> Work item
These records must be written out again exactly.
── Material for this exercise ──
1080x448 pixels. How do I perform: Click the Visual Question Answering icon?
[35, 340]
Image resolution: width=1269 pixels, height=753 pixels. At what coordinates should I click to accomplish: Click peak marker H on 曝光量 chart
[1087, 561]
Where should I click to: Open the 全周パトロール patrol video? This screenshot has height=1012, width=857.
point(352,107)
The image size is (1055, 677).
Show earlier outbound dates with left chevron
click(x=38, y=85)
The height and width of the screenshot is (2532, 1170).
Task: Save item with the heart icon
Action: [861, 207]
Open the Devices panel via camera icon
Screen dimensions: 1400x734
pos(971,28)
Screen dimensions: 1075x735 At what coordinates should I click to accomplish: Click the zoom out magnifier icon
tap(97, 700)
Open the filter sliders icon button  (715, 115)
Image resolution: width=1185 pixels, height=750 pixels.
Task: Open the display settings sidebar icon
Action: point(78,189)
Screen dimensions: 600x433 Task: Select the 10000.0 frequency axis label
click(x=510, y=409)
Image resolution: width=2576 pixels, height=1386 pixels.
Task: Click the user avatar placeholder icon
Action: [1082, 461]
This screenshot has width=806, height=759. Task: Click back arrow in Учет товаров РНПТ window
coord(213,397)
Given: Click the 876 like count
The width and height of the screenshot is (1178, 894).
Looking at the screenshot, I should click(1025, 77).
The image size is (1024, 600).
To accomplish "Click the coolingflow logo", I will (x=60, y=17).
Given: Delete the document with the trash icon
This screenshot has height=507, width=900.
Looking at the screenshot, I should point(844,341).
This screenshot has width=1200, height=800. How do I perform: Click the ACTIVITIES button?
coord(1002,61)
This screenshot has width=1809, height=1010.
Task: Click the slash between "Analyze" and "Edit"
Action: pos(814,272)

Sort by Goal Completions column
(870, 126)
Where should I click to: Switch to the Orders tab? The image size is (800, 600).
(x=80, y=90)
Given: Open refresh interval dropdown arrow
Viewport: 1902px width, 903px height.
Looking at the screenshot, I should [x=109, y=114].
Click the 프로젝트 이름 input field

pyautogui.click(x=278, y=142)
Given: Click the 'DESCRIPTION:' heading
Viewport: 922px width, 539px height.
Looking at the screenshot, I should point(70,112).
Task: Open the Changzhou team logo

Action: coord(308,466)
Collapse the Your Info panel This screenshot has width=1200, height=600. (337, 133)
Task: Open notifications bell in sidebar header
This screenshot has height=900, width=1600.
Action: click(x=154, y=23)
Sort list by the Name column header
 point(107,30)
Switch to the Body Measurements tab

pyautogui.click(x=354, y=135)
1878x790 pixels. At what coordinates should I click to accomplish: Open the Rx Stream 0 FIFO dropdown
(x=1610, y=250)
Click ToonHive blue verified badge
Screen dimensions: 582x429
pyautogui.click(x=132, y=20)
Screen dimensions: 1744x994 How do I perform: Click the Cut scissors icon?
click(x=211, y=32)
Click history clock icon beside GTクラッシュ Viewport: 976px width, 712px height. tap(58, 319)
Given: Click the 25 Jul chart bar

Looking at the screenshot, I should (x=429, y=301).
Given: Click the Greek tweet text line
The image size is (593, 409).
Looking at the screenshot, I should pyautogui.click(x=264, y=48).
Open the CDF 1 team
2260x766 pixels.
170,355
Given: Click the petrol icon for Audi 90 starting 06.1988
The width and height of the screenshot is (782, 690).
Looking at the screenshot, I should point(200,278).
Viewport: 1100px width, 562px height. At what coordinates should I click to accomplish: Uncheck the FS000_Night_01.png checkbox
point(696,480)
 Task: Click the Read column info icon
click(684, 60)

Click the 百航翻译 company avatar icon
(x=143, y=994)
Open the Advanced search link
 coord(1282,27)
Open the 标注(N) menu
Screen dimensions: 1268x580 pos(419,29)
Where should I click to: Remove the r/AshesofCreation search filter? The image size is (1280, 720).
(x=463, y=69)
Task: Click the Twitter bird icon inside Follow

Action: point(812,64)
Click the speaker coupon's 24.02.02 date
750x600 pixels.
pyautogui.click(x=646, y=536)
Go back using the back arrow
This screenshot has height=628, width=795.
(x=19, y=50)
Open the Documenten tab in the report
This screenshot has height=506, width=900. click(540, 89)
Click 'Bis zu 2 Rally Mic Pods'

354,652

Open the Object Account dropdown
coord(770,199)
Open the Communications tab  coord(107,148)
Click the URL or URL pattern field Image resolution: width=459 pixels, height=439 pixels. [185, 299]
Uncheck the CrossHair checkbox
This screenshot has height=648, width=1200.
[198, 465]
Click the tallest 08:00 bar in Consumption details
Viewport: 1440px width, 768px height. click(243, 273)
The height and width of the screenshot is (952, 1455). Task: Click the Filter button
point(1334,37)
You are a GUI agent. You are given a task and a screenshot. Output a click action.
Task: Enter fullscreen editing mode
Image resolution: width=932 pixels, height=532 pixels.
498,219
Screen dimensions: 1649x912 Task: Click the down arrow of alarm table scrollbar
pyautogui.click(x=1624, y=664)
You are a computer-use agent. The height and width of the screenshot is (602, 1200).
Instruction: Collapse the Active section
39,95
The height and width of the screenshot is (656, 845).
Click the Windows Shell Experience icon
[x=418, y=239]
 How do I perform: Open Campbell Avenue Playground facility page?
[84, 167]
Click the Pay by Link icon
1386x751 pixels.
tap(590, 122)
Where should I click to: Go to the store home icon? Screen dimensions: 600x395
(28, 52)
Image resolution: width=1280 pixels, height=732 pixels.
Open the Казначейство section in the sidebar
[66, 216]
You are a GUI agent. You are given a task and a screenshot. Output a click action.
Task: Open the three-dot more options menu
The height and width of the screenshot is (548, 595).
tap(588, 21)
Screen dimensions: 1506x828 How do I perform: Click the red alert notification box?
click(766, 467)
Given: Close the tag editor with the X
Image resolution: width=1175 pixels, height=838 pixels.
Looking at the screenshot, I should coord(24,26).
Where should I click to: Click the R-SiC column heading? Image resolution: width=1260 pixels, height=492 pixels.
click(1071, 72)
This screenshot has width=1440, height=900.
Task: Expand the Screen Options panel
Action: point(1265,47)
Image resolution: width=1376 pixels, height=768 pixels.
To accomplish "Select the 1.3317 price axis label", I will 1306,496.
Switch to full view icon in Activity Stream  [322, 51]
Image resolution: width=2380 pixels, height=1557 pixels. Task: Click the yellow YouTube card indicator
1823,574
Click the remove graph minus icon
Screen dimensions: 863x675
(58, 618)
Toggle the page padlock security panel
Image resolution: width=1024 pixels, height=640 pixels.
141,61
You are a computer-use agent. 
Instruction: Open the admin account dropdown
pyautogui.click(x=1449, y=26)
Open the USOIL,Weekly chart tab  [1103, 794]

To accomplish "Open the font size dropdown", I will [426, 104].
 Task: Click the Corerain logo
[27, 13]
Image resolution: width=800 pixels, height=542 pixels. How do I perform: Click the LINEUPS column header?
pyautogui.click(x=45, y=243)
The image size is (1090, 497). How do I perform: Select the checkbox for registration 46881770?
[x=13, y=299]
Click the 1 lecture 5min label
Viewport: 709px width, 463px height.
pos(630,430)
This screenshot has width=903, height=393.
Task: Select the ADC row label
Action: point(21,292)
───
> Exercise result
1080x448 pixels. How do I perform: Click the Visual Question Answering icon?
[35, 340]
Image resolution: width=1269 pixels, height=753 pixels. At what coordinates should I click to accomplish: Click peak marker H on 曝光量 chart
[1087, 561]
Where should I click to: Open the 全周パトロール patrol video? This screenshot has height=1012, width=857.
point(352,107)
The image size is (1055, 677).
Show earlier outbound dates with left chevron
click(x=38, y=85)
The height and width of the screenshot is (2532, 1170).
Task: Save item with the heart icon
Action: [861, 207]
Open the Devices panel via camera icon
Screen dimensions: 1400x734
pos(971,28)
Screen dimensions: 1075x735 At what coordinates should I click to accomplish: Click the zoom out magnifier icon
tap(97, 700)
Open the filter sliders icon button  (715, 115)
Image resolution: width=1185 pixels, height=750 pixels.
Task: Open the display settings sidebar icon
Action: point(78,189)
Screen dimensions: 600x433 Task: Select the 10000.0 frequency axis label
click(x=510, y=409)
Image resolution: width=2576 pixels, height=1386 pixels.
Task: Click the user avatar placeholder icon
Action: [1082, 461]
This screenshot has width=806, height=759. Task: Click back arrow in Учет товаров РНПТ window
coord(213,397)
Given: Click the 876 like count
The width and height of the screenshot is (1178, 894).
Looking at the screenshot, I should click(1025, 77).
The image size is (1024, 600).
To accomplish "Click the coolingflow logo", I will (x=60, y=17).
Given: Delete the document with the trash icon
This screenshot has height=507, width=900.
Looking at the screenshot, I should point(844,341).
This screenshot has width=1200, height=800. How do I perform: Click the ACTIVITIES button?
coord(1002,61)
This screenshot has width=1809, height=1010.
Task: Click the slash between "Analyze" and "Edit"
Action: pos(814,272)

Sort by Goal Completions column
(870, 126)
Where should I click to: Switch to the Orders tab? The image size is (800, 600).
(x=80, y=90)
Given: Open refresh interval dropdown arrow
Viewport: 1902px width, 903px height.
Looking at the screenshot, I should [x=109, y=114].
Click the 프로젝트 이름 input field

pyautogui.click(x=278, y=142)
Given: Click the 'DESCRIPTION:' heading
Viewport: 922px width, 539px height.
Looking at the screenshot, I should point(70,112).
Task: Open the Changzhou team logo

Action: coord(308,466)
Collapse the Your Info panel This screenshot has width=1200, height=600. (337, 133)
Task: Open notifications bell in sidebar header
This screenshot has height=900, width=1600.
Action: click(x=154, y=23)
Sort list by the Name column header
 point(107,30)
Switch to the Body Measurements tab

pyautogui.click(x=354, y=135)
1878x790 pixels. At what coordinates should I click to accomplish: Open the Rx Stream 0 FIFO dropdown
(x=1610, y=250)
Click ToonHive blue verified badge
Screen dimensions: 582x429
pyautogui.click(x=132, y=20)
Screen dimensions: 1744x994 How do I perform: Click the Cut scissors icon?
click(x=211, y=32)
Click history clock icon beside GTクラッシュ Viewport: 976px width, 712px height. tap(58, 319)
Given: Click the 25 Jul chart bar

Looking at the screenshot, I should (x=429, y=301).
Given: Click the Greek tweet text line
The image size is (593, 409).
Looking at the screenshot, I should pyautogui.click(x=264, y=48).
Open the CDF 1 team
2260x766 pixels.
170,355
Given: Click the petrol icon for Audi 90 starting 06.1988
The width and height of the screenshot is (782, 690).
Looking at the screenshot, I should point(200,278).
Viewport: 1100px width, 562px height. At what coordinates should I click to accomplish: Uncheck the FS000_Night_01.png checkbox
point(696,480)
 Task: Click the Read column info icon
click(684, 60)

Click the 百航翻译 company avatar icon
(x=143, y=994)
Open the Advanced search link
 coord(1282,27)
Open the 标注(N) menu
Screen dimensions: 1268x580 pos(419,29)
Where should I click to: Remove the r/AshesofCreation search filter? The image size is (1280, 720).
(x=463, y=69)
Task: Click the Twitter bird icon inside Follow

Action: point(812,64)
Click the speaker coupon's 24.02.02 date
750x600 pixels.
pyautogui.click(x=646, y=536)
Go back using the back arrow
This screenshot has height=628, width=795.
(x=19, y=50)
Open the Documenten tab in the report
This screenshot has height=506, width=900. click(540, 89)
Click 'Bis zu 2 Rally Mic Pods'

354,652

Open the Object Account dropdown
coord(770,199)
Open the Communications tab  coord(107,148)
Click the URL or URL pattern field Image resolution: width=459 pixels, height=439 pixels. [185, 299]
Uncheck the CrossHair checkbox
This screenshot has height=648, width=1200.
[198, 465]
Click the tallest 08:00 bar in Consumption details
Viewport: 1440px width, 768px height. click(243, 273)
The height and width of the screenshot is (952, 1455). Task: Click the Filter button
point(1334,37)
You are a GUI agent. You are given a task and a screenshot. Output a click action.
Task: Enter fullscreen editing mode
Image resolution: width=932 pixels, height=532 pixels.
498,219
Screen dimensions: 1649x912 Task: Click the down arrow of alarm table scrollbar
pyautogui.click(x=1624, y=664)
You are a computer-use agent. The height and width of the screenshot is (602, 1200).
Instruction: Collapse the Active section
39,95
The height and width of the screenshot is (656, 845).
Click the Windows Shell Experience icon
[x=418, y=239]
 How do I perform: Open Campbell Avenue Playground facility page?
[84, 167]
Click the Pay by Link icon
1386x751 pixels.
tap(590, 122)
Where should I click to: Go to the store home icon? Screen dimensions: 600x395
(28, 52)
Image resolution: width=1280 pixels, height=732 pixels.
Open the Казначейство section in the sidebar
[66, 216]
You are a GUI agent. You are given a task and a screenshot. Output a click action.
Task: Open the three-dot more options menu
The height and width of the screenshot is (548, 595).
tap(588, 21)
Screen dimensions: 1506x828 How do I perform: Click the red alert notification box?
click(766, 467)
Given: Close the tag editor with the X
Image resolution: width=1175 pixels, height=838 pixels.
Looking at the screenshot, I should coord(24,26).
Where should I click to: Click the R-SiC column heading? Image resolution: width=1260 pixels, height=492 pixels.
click(1071, 72)
This screenshot has width=1440, height=900.
Task: Expand the Screen Options panel
Action: point(1265,47)
Image resolution: width=1376 pixels, height=768 pixels.
To accomplish "Select the 1.3317 price axis label", I will 1306,496.
Switch to full view icon in Activity Stream  [322, 51]
Image resolution: width=2380 pixels, height=1557 pixels. Task: Click the yellow YouTube card indicator
1823,574
Click the remove graph minus icon
Screen dimensions: 863x675
(58, 618)
Toggle the page padlock security panel
Image resolution: width=1024 pixels, height=640 pixels.
141,61
You are a computer-use agent. 
Instruction: Open the admin account dropdown
pyautogui.click(x=1449, y=26)
Open the USOIL,Weekly chart tab  [1103, 794]

To accomplish "Open the font size dropdown", I will [426, 104].
 Task: Click the Corerain logo
[27, 13]
Image resolution: width=800 pixels, height=542 pixels. How do I perform: Click the LINEUPS column header?
pyautogui.click(x=45, y=243)
The image size is (1090, 497). How do I perform: Select the checkbox for registration 46881770?
[x=13, y=299]
Click the 1 lecture 5min label
Viewport: 709px width, 463px height.
pos(630,430)
This screenshot has width=903, height=393.
Task: Select the ADC row label
Action: point(21,292)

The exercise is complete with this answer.